Standard Test Method for Fire Testing of Upholstered Furniture
5.1 This test method provides a means to measure a variety of fire-test-response characteristics resulting from burning a specimen of upholstered furniture. The upholstered furniture specimen is allowed to burn freely under well-ventilated conditions after ignition using a propane gas burner. The most important fire-test-response characteristic measured is the rate of heat release, which quantifies the intensity of the fire generated.
5.2 The rate of heat release is measured by the principle of oxygen consumption. The assumptions and limitations of oxygen depletion calorimetry are discussed in Annex A4, and in particular in A4.1.2.
5.3 Other fire-test-response characteristics are measured, namely smoke obscuration and combustion gas release, as they are also important in making decisions on fire safety.
5.4 The most important gaseous components of smoke are the carbon oxides, present in all fires. They are indicators of the toxicity of the atmosphere and of the completeness of combustion. Measurement of concentrations of carbon oxides are useful for two purposes: as part of fire hazard assessment calculations and to improve the accuracy of heat release measurements. Other toxic combustion gases, which are specific to certain materials, are less crucial for determining combustion completeness and are optional measures, but fire hazard assessment often requires their measurement.
5.5 The type of ignition chosen (a flaming source) is common in both accidental and intentional fires in public occupancies. This test method is thus applicable to upholstered furniture in public occupancies.
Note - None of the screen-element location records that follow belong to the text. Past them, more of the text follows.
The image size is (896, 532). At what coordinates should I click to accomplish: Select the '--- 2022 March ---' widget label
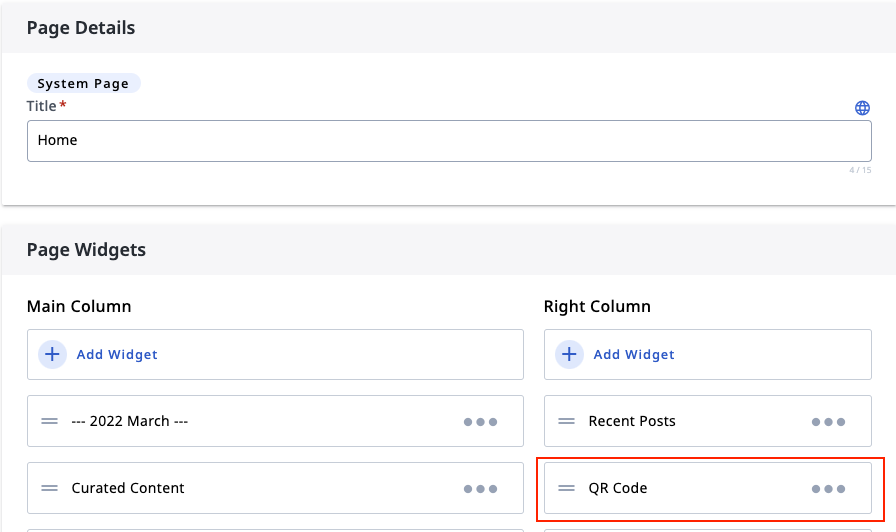coord(130,421)
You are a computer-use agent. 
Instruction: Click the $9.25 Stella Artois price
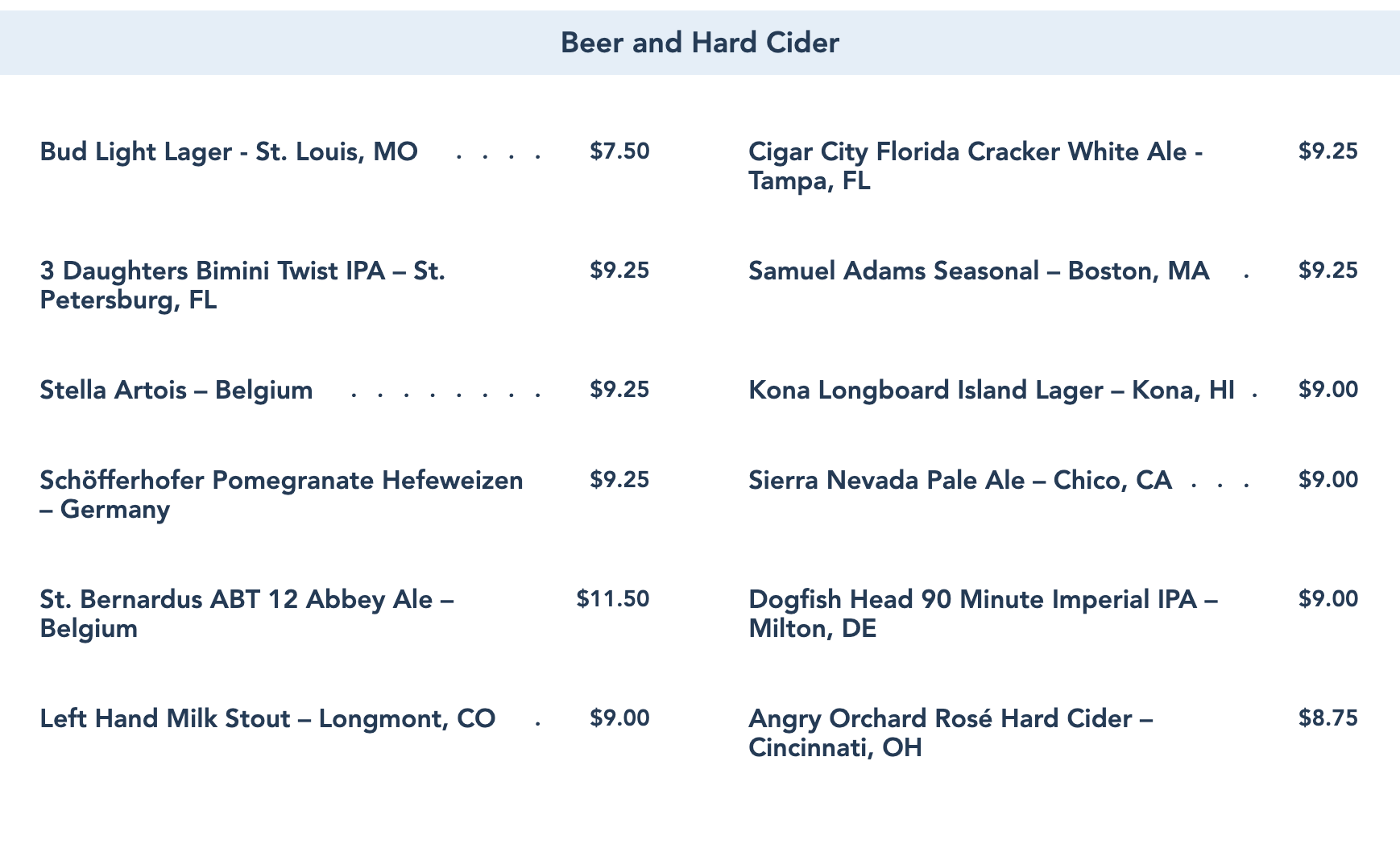[619, 390]
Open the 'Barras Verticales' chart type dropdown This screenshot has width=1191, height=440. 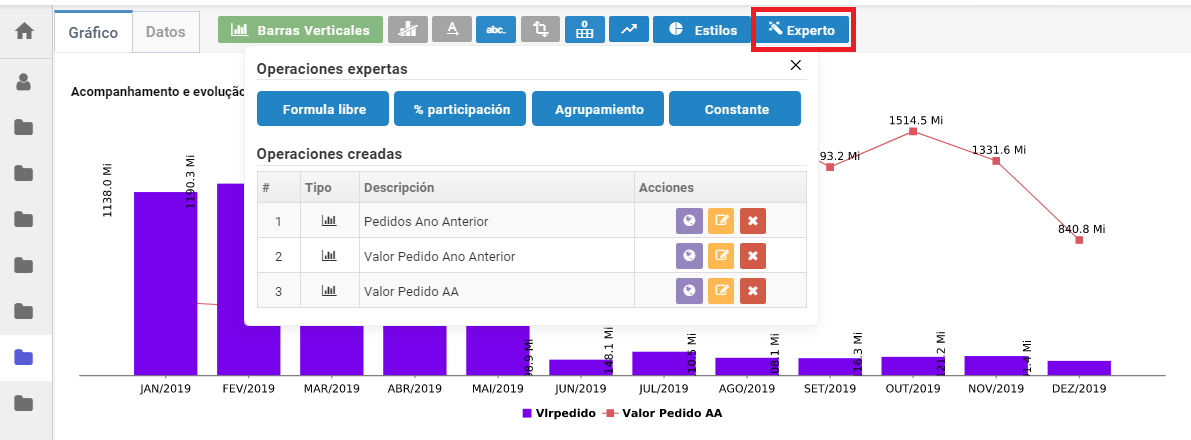coord(300,30)
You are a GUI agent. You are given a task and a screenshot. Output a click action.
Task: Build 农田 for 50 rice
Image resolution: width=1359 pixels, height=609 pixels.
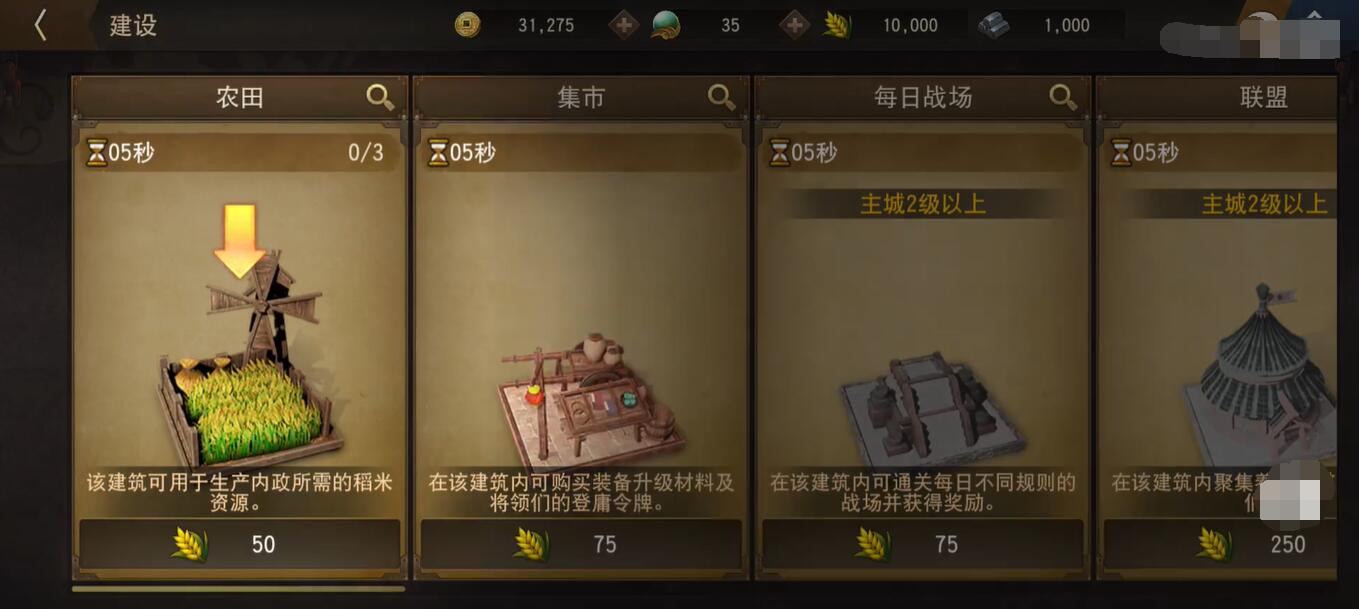[240, 545]
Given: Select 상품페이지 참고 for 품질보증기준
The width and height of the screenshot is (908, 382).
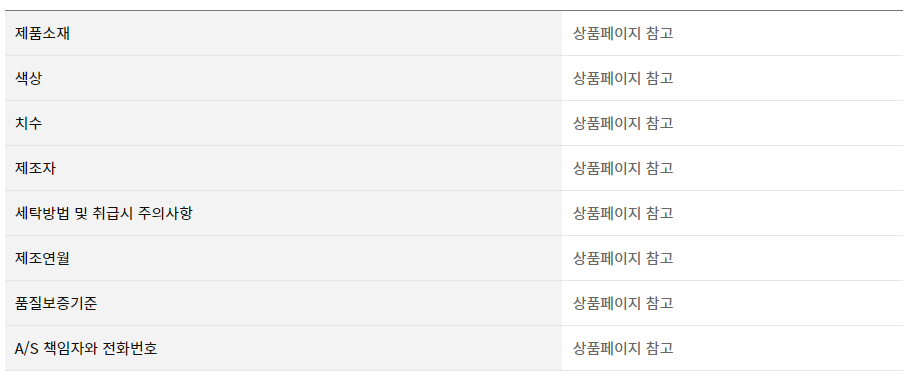Looking at the screenshot, I should 623,303.
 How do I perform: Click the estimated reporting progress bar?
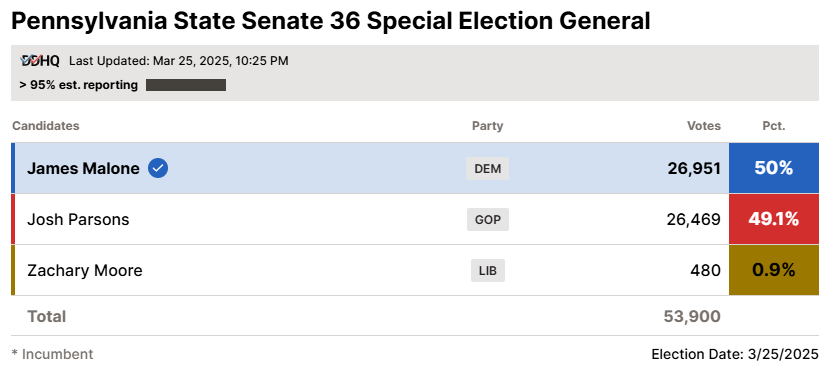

Such facilities include, but are not limited to, jails, prisons, nursing care homes, health care facilities, public auditoriums, hotels, and motels.
5.6 It has been shown that if the gas burner is used at a flow rate of 13 L/min for 80 s (equivalent to 19.3 kW), as is the case in California Technical Bulletin (CA TB) 133, it approximates the ignition propensity of five crumpled sheets of newspaper located on the seating cushion.
5.7 This test method specifies both a particular flow rate of propane gas and a period of gas flow. If the ignition conditions are changed, the results would then deviate from the model selected for this test.
5.8 This test method is not applicable to ignition of upholstered furniture by cigarettes.
5.9 One of the following three test configurations is to be used in this test method:
5.9.1 A—A test room with the following dimensions: 3.66 by 2.44 by 2.44 m high.
5.9.2 B—A test room with the following dimensions: 3.66 by 3.05 by 2.44 m high.
5.9.3 C—An open calorimeter (or furniture calorimeter).
5.10 Measurements in the three test configurations listed in 5.9 have been shown to give similar results for heat release in the duct, for heat release rates lower than 600 kW (see X1.4) (1).9
5.11 Measurements of temperatures, gas concentrations, and smoke obscuration in the room, which are optional in this test method, are dependent on room size.
5.12 This test method has been designed to give details for the means to build and operate equipment capable of running tests as required by CA TB 133. This test method is, however, more general than that technical bulletin.
1.1 This is a fire-test-response standard.
1.2 The purpose of this test method is to determine the burning behavior of upholstered furniture used in public occupancies by measuring specific fire-test responses when the specimen of furniture is subjected to a specified flaming ignition source under well-ventilated conditions.
1.3 Data are obtained describing the burning behavior from a specific ignition source until all burning has ceased, a period of 1 h has elapsed, or flashover appears inevitable.
1.4 This test method does not provide information on the fire performance of upholstered furniture in fire conditions other than those conditions specified. In particular, this test method does not apply to smoldering ignition by cigarettes. See X1.6 for further information.
1.5 The rate of heat release of the burning specimen is measured by an oxygen consumption method. See X1.6.4 for further information.
1.6 The production of light obscuring smoke is measured and the concentrations of certain toxic gas species in the combustion gases are determined. See X1.6.5 for further information.
1.7 The burning behavior is visually documented by photographic or video recordings, whenever possible.
1.8 The system of units to be used in referee decisions is the SI system of units, see IEEE/ASTM SI-10 only. The units given in parentheses are for information only.
1.9 This standard is used to measure and describe the response of materials, products, or assemblies to heat and flame under controlled conditions, but does not by itself incorporate all factors required for fire hazard or fire risk assessment of the materials, products or assemblies under actual fire conditions.
1.10 Fire testing is inherently hazardous. Adequate safeguards for personnel and property shall be employed in conducting these tests.
1.11 This standard does not purport to address all of the safety concerns, if any, associated with its use. It is the responsibility of the user of this standard to establish appropriate safety and health practices and determine the applicability of regulatory limitations prior to use.